* DOCUMENT SEGMENT
▶

Spark to PostgreSQL – Real-time data processing pipeline – Part 5

Previously I have demonstrated how streaming data can be read and transformed in Apache Spark. This time I use Spark to persist that data in PostgreSQL.

Quick recap – Spark and JDBC

As mentioned in the post related to ActiveMQ, Spark and Bahir, Spark does not provide a JDBC sink out of the box. Therefore, I will have to use the foreach sink and implement an extension of the org.apache.spark.sql.ForeachWriter. It will take each individual data row and write it to PostgreSQL.

Preparing PostgreSQL

TimescaleDB logo

Even though I want to use PostgreSQL, I am actually going to use a TimescaleDB docker image.

But no worry. TimescaleDB is an extension of PostgreSQL and offers some great features that are especially useful for processing time series data. I plan to explore some of these features in the future. For more information about installing TimescaleDB under Docker, click here.

◀

* RECORDED INFORMATION

▶

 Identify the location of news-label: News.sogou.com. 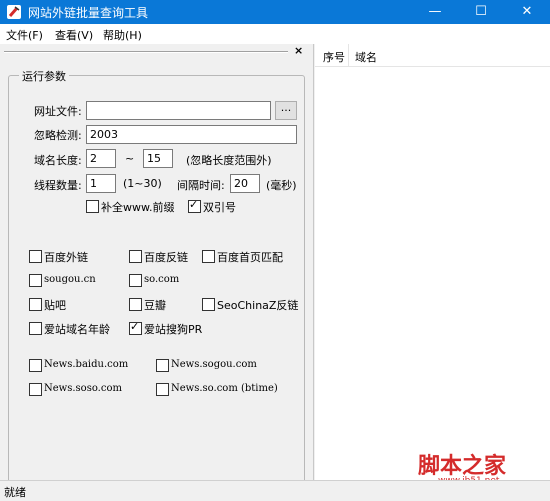
(214, 364).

◀

* ABOUT THIS EXERCISE
Rewrite the pipeline article between "But no worry." and "Docker, click here.", inclusive, substituting "powerful capabilities" for "great features". You won't need the data here.

* WORKED SOLUTION
But no worry. TimescaleDB is an extension of PostgreSQL and offers some powerful capabilities that are especially useful for processing time series data. I plan to explore some of these features in the future. For more information about installing TimescaleDB under Docker, click here.